Mazur bir sebep yokken kocasından boşanma talep eden kadın cennetin kokusunu bile bulamaz. Halbuki cennetin kokusu kırk yıllık yürüme mesafesinden duyulur. Hadîs-i Şerîf
 

Hul yapılacak malın miktarı

‣ Kocanın kadına verdiği şeylerden fazlasını alması caiz değildir. Bu bazı alimlerin ve Hz. Ali (r.a)’nin görüşüdür.

Kur’ân’dan delilleri: “Onlara verdiğiniz bir şeyi geri almanız helâl değildir” (Bakara, 229) âyetidir. Cenâb-ı Allah sonra, ‘Fidye vermelerinde ikisi üzerinde de vebal yoktur’ buyurmuştur. Bu sebeple, bu ifadenin kocanın kadına verdiği şey hakkında olması gerekir. Allah’ ın mubah kılması hükmüne, ancak kocanın kadına vermiş olduğu miktar dâhil olur.

Hadisten delilleri: Sabit (r.a) Cemile’den ona mihir olarak verdiği bahçeyi geri isteyince, Cemile, ‘Daha fazlasını da veririm’ demiş, Hz. Peygamber ﷺ, ‘Hayır, sadece bahçesini ver’ buyurmuştu. Eğer mihirden fazlasıyla hul’ yapmak caiz olsaydı, Peygamber ﷺ Cemile’yi daha fazlasını vermekten men etmezdi.
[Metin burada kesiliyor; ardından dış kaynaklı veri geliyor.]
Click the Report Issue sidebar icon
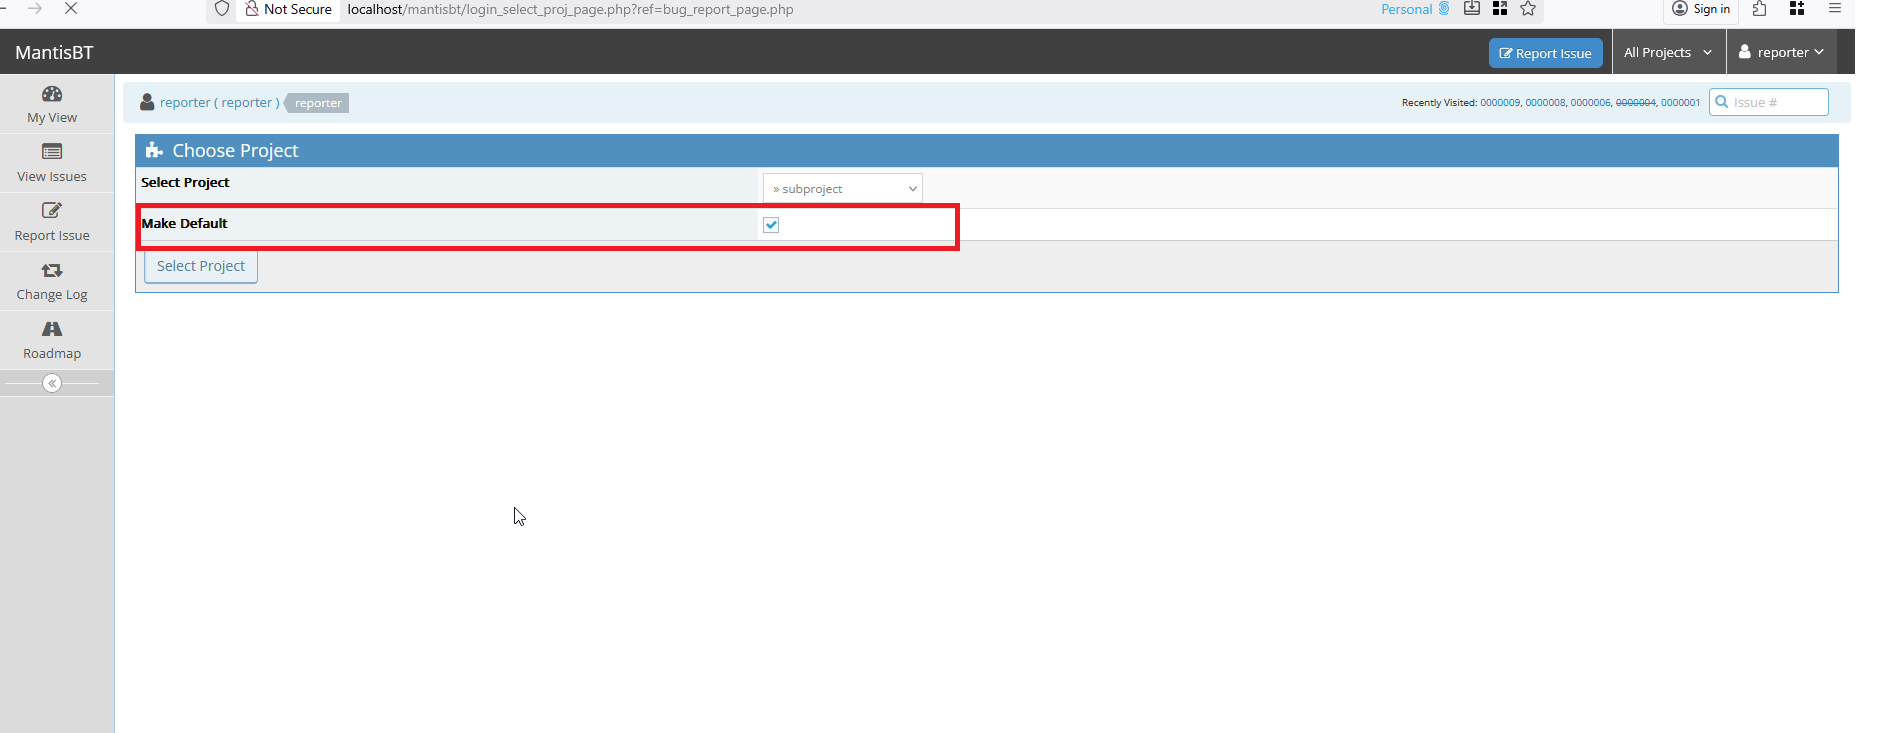(52, 211)
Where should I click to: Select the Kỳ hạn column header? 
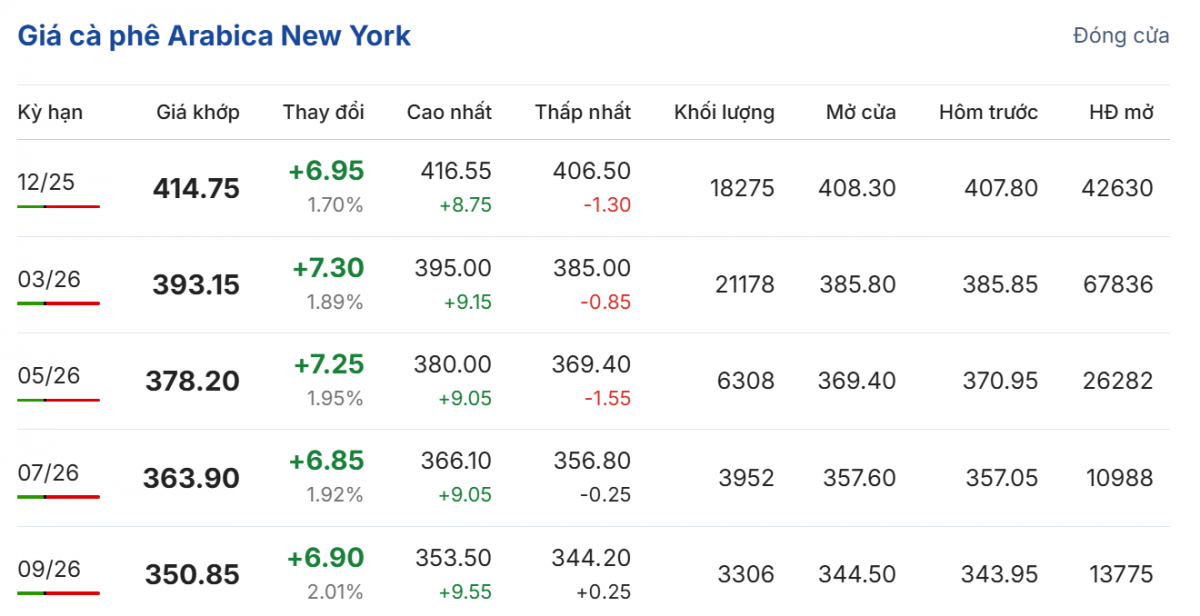(50, 112)
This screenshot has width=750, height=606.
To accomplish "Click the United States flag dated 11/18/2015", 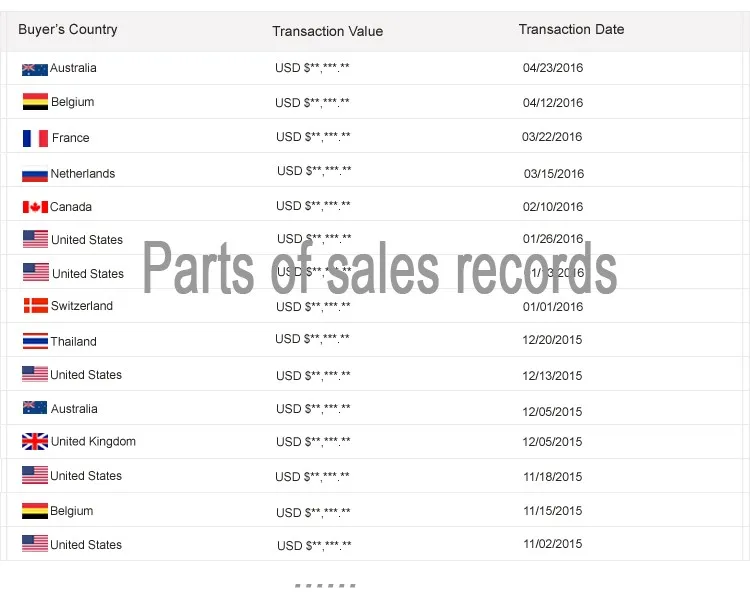I will tap(35, 475).
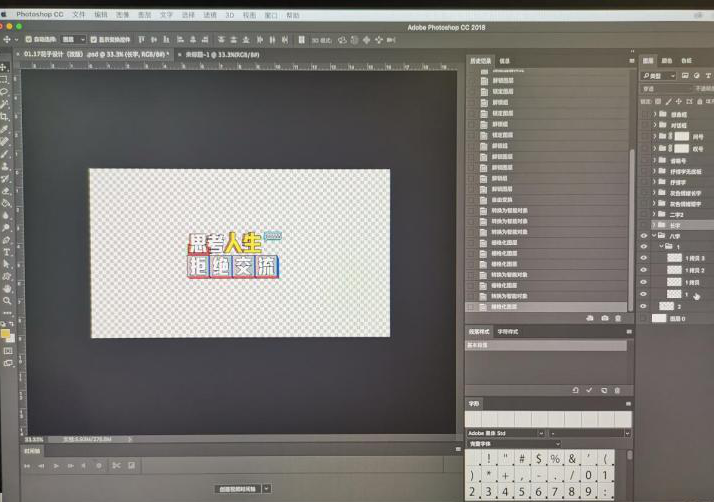Click the create video timeline button
This screenshot has height=502, width=714.
[239, 488]

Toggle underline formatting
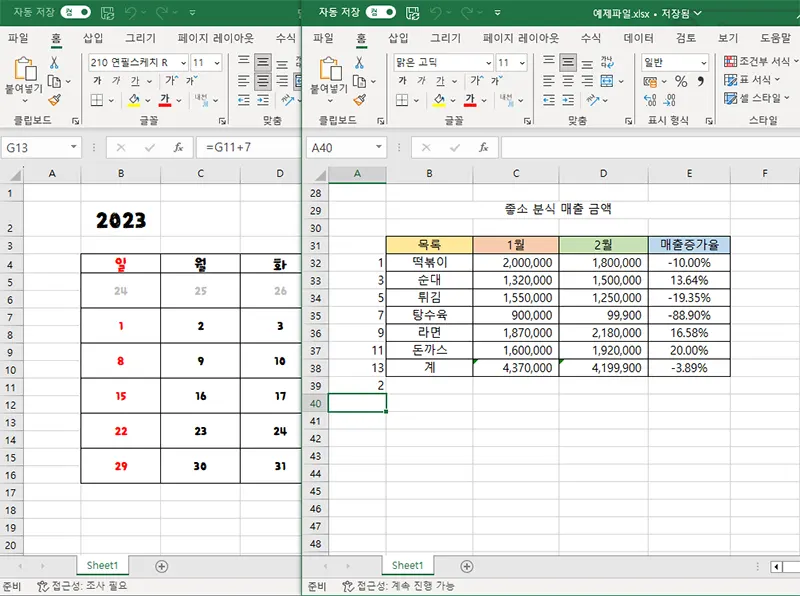tap(441, 79)
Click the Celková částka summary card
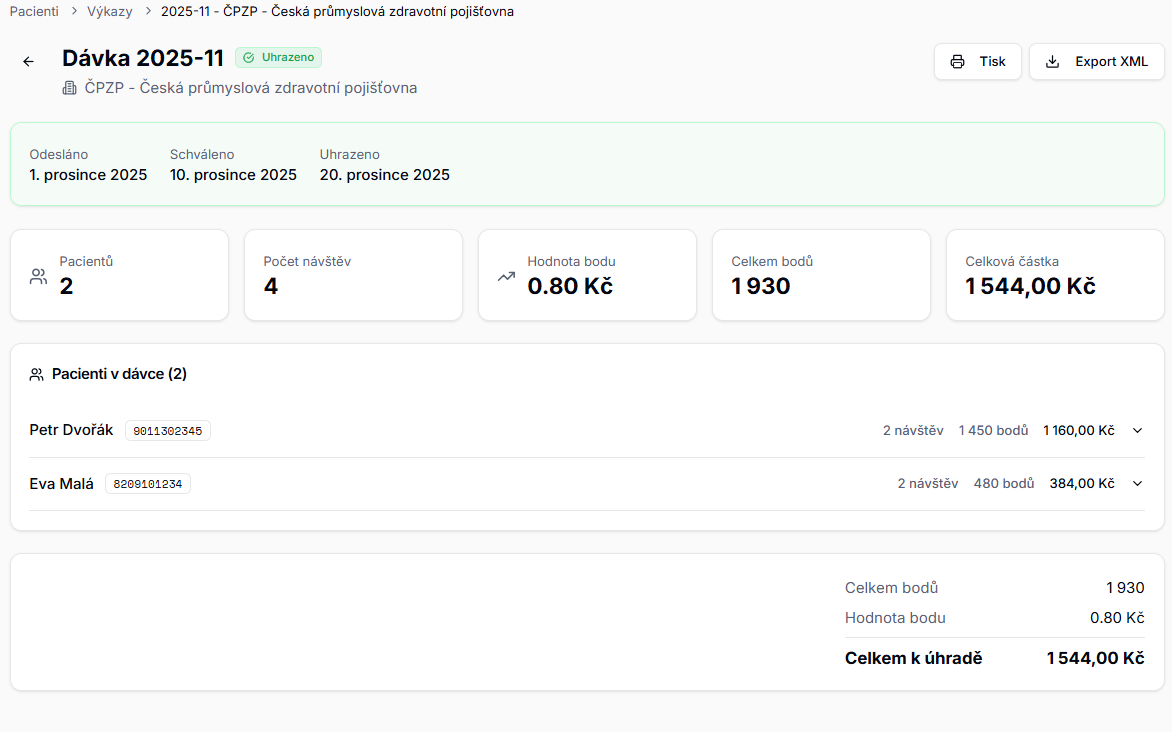 pos(1055,275)
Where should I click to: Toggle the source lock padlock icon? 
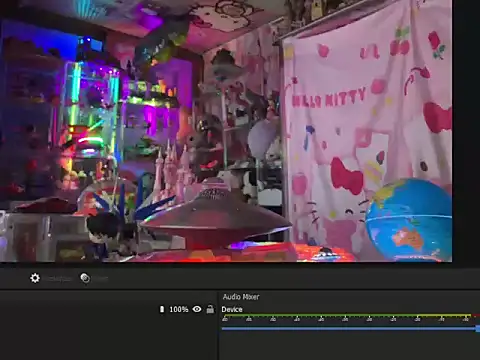coord(210,309)
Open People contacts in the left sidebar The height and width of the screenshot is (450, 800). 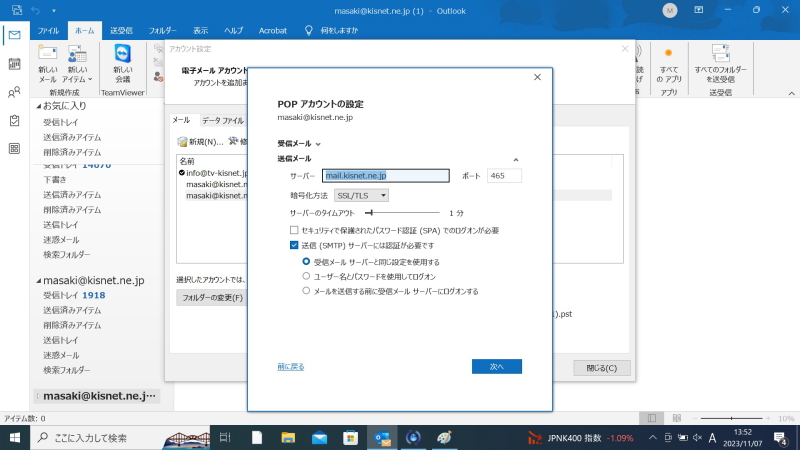[14, 92]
Kıyastan delilleri: Koca, verdiği mihir ile kadının kendisine helâl olmasını sağlamıştır. Eğer koca hul’ için, verdiği mihrin daha fazlasını alırsa, bu kadını zarara uğratır, caiz değildir.

‣ Diğer fakihler ise, hul’ün, kocanın verdiği maldan fazla, eksik veya o mal miktarında olabileceğini söylemişlerdir.

Delilleri: Hul’ bir mu’âvaz (karşılıklı bedel verme) akdidir. Bu sebeple belirli bir miktarla sınırlı olmaması gerekir. Nikâh yapılırken, kadın çok büyük bir mihir karşılığında razı olabileceği gibi, kocanın da hul’ yapmaya çokça mal karşılığında razı olması caizdir. Özellikle kadın kocasına karşı kızgınlığını ve hoşnutsuzluğunu ortaya koyarak kocasını hafife almak isterse, bu haydi haydi caiz olur.

Hz. Ömer (r.a)’e geçimsiz bir kadın muhakeme olmak üzere başvurdu. Hz. Ömer onu tutuklatıp, çöplük olan bir evde iki gece hapsetti. Sonra ona, ‘Nasılsın?’ diye sordu. O, ‘Bu iki gece kadar güzel bir gece geçirmedim’ dedi. Bunun üzerine Hz. Ömer onun kocasına, ‘Küpesine karşılık olsa bile hul’ yap’ dedi.

Hz. Ali, Hz. Osman, Ebû Hanife ve Şâfiî’ye göre hul’ talak-ı bâindir.
 

Kim Allah’ın sınırlarını aşarsa, işte onlar zâlimlerin tâ kendileridir.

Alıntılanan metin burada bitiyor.